◆ Aim ◆
Convert the entries from the line containing "Where should I click to: Click the Log" through the line containing "pyautogui.click(x=683, y=495)" into a Markdown table with the columns Row and Line, omitting any blank lines.

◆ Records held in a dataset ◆
----
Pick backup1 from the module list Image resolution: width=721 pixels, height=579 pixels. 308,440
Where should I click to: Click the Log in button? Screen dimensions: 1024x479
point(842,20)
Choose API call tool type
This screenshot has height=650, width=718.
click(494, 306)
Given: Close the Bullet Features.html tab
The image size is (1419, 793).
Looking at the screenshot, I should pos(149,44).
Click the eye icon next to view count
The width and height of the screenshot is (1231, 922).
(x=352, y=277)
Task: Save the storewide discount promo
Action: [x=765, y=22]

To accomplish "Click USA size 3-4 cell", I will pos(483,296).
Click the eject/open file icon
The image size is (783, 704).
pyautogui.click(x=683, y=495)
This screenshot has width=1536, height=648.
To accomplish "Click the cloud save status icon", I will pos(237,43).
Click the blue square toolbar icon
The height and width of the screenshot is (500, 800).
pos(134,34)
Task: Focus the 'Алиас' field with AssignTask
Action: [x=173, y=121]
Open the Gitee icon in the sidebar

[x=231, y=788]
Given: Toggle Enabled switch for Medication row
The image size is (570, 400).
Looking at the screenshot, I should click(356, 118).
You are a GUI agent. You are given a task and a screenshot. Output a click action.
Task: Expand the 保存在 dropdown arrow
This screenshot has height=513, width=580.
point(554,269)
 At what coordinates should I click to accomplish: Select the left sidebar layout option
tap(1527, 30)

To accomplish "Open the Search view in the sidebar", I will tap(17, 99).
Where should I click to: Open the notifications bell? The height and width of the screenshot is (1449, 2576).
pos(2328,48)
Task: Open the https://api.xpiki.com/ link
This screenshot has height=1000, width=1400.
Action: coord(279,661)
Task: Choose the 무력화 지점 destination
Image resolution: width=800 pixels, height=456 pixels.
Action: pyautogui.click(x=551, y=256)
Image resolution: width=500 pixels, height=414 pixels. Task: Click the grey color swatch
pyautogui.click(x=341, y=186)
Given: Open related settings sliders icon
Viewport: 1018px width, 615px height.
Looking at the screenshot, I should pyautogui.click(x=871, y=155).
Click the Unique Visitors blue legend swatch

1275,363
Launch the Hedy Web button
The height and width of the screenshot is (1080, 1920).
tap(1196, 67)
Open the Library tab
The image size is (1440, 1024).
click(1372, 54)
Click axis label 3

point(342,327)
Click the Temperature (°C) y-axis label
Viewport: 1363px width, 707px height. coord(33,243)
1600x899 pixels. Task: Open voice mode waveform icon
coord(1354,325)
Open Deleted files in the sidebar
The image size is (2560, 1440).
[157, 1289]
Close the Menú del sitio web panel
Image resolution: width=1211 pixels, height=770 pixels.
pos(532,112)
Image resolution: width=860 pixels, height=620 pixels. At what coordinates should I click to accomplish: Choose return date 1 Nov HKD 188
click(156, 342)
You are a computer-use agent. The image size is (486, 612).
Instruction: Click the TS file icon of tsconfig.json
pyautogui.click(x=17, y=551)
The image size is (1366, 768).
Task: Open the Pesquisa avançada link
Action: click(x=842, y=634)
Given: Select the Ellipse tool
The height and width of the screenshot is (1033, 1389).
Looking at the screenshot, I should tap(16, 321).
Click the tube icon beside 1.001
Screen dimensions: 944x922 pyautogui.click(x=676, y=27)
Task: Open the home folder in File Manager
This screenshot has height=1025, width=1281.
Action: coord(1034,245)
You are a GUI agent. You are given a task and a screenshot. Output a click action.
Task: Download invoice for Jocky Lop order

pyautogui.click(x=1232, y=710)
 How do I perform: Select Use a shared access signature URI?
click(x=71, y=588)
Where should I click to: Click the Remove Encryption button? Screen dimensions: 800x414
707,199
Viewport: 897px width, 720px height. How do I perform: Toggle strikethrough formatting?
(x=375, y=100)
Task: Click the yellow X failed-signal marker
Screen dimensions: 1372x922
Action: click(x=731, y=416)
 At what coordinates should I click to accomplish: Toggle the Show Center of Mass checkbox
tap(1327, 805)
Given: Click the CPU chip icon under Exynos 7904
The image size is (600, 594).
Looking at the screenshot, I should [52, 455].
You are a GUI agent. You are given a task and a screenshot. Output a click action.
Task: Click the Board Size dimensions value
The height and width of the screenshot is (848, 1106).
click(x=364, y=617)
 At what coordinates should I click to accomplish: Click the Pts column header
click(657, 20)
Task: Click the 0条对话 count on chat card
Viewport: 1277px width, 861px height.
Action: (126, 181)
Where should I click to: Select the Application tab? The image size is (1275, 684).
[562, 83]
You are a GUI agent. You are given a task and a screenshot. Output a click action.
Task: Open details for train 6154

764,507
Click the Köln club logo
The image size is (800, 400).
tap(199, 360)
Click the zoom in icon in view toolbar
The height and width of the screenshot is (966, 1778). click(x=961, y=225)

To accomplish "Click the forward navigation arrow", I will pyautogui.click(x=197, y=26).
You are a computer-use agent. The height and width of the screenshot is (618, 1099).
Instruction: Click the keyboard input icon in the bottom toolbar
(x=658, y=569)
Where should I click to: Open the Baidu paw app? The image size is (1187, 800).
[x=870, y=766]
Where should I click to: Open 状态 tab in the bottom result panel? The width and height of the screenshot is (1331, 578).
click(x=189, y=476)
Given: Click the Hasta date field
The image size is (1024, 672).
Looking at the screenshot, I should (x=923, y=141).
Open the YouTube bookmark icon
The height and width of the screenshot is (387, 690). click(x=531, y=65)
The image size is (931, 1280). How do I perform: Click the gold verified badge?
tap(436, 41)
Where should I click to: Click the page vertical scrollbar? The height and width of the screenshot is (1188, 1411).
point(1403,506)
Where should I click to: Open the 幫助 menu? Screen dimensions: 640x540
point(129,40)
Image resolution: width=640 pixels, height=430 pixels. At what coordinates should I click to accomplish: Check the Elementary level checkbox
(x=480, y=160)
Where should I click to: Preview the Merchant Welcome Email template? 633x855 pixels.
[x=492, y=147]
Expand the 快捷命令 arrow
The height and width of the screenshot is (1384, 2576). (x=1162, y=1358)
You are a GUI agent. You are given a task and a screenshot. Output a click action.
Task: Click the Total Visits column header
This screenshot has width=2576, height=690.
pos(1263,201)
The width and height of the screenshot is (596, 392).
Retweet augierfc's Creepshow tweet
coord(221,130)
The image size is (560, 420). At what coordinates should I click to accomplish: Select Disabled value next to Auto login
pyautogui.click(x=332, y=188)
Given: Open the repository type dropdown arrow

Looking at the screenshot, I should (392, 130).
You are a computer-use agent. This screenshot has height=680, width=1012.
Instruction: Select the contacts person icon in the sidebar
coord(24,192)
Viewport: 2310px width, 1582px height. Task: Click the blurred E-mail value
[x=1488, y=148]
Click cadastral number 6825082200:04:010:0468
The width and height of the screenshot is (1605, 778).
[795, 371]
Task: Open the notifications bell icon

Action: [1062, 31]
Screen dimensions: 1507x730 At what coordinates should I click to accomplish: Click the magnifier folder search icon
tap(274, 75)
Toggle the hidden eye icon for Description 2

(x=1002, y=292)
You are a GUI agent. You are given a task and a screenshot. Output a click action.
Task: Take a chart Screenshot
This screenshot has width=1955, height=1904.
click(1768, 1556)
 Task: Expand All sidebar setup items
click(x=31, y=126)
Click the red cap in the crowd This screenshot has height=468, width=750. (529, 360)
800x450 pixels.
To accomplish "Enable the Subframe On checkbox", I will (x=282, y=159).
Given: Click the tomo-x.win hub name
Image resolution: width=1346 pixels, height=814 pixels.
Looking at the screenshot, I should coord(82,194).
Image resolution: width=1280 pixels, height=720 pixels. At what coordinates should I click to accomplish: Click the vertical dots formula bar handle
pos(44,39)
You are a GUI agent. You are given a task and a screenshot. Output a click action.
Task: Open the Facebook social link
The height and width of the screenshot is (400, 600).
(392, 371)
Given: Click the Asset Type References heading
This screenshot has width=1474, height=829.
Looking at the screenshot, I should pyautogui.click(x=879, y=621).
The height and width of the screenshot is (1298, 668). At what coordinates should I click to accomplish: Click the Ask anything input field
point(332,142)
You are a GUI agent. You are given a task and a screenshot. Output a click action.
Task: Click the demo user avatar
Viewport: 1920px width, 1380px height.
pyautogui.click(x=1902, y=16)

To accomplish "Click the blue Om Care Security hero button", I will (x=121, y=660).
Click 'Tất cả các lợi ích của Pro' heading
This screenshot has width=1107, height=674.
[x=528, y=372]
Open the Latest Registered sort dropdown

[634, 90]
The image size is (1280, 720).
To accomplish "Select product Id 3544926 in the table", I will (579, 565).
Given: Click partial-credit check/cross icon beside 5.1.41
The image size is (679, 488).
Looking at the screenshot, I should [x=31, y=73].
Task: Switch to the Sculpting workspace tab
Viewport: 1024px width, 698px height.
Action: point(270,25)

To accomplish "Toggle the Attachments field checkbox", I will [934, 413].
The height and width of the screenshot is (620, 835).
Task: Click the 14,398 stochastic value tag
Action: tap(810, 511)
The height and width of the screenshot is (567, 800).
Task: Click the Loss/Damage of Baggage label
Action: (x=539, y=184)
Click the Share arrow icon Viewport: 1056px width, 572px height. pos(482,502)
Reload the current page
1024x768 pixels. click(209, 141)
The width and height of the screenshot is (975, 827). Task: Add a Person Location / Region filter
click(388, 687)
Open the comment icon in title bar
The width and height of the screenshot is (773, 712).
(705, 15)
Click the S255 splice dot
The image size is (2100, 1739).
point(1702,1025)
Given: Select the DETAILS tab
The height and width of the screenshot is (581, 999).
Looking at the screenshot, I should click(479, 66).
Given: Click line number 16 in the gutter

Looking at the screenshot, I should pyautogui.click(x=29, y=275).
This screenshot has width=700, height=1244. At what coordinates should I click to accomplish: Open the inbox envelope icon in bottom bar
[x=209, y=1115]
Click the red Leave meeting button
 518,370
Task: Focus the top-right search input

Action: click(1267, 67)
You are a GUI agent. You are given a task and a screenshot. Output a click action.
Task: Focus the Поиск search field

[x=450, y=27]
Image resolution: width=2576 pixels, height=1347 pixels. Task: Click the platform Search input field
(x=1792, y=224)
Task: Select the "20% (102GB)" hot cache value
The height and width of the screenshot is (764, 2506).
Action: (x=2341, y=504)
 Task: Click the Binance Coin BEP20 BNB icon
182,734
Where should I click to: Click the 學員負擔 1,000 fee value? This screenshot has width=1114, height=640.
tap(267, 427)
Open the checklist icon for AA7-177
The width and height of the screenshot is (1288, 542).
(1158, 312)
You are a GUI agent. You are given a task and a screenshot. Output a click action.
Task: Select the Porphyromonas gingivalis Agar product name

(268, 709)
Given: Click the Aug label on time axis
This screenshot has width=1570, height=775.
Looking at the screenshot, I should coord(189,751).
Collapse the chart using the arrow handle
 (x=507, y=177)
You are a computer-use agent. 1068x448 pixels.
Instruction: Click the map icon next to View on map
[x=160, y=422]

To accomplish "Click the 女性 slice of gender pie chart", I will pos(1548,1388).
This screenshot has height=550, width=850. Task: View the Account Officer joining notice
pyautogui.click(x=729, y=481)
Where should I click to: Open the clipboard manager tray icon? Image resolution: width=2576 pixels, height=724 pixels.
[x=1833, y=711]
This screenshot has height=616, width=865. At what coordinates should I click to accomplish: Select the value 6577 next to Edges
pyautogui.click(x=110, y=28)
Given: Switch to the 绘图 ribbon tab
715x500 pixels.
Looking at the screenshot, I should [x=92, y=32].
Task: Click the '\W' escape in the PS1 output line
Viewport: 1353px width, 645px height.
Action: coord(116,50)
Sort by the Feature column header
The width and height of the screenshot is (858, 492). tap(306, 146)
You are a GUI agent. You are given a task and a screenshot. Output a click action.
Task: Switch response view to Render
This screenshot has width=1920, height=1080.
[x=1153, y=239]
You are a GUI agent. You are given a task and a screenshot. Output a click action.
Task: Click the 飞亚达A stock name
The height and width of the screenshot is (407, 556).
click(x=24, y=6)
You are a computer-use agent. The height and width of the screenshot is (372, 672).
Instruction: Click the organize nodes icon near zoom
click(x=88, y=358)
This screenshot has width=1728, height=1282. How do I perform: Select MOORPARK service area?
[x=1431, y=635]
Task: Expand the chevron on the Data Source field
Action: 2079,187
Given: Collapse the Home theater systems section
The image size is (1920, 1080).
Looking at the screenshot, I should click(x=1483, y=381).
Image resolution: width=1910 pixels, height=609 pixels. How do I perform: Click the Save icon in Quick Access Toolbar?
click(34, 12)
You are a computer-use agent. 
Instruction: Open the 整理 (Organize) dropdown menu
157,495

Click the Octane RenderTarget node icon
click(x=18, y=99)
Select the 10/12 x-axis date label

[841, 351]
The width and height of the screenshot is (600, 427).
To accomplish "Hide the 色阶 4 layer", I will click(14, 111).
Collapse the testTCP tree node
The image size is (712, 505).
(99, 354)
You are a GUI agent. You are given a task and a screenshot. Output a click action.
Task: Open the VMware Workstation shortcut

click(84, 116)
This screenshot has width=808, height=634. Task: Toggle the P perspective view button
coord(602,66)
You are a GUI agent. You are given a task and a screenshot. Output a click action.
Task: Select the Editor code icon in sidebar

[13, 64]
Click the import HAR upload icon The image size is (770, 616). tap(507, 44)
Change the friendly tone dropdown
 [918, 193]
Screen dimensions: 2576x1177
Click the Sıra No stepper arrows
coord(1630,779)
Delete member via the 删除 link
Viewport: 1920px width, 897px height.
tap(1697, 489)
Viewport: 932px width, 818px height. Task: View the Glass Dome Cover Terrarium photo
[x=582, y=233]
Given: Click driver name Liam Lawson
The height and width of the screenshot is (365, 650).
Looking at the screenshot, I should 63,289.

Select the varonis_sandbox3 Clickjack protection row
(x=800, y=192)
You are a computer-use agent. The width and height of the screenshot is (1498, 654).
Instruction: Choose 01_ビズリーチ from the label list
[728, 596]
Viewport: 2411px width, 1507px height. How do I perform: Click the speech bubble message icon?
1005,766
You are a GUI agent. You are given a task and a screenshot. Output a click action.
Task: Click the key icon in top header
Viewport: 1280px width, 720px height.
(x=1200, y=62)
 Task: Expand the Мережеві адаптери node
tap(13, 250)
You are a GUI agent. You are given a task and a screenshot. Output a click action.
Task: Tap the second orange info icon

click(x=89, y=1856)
----
◆ Reply ◆
| Row | Line |
|---|---|
| 1 | Where should I click to: Click the Log in button? Screen dimensions: 1024x479 |
| 2 | point(842,20) |
| 3 | Choose API call tool type |
| 4 | This screenshot has height=650, width=718. |
| 5 | click(494, 306) |
| 6 | Given: Close the Bullet Features.html tab |
| 7 | The image size is (1419, 793). |
| 8 | Looking at the screenshot, I should pos(149,44). |
| 9 | Click the eye icon next to view count |
| 10 | The width and height of the screenshot is (1231, 922). |
| 11 | (x=352, y=277) |
| 12 | Task: Save the storewide discount promo |
| 13 | Action: [x=765, y=22] |
| 14 | To accomplish "Click USA size 3-4 cell", I will pos(483,296). |
| 15 | Click the eject/open file icon |
| 16 | The image size is (783, 704). |
| 17 | pyautogui.click(x=683, y=495) |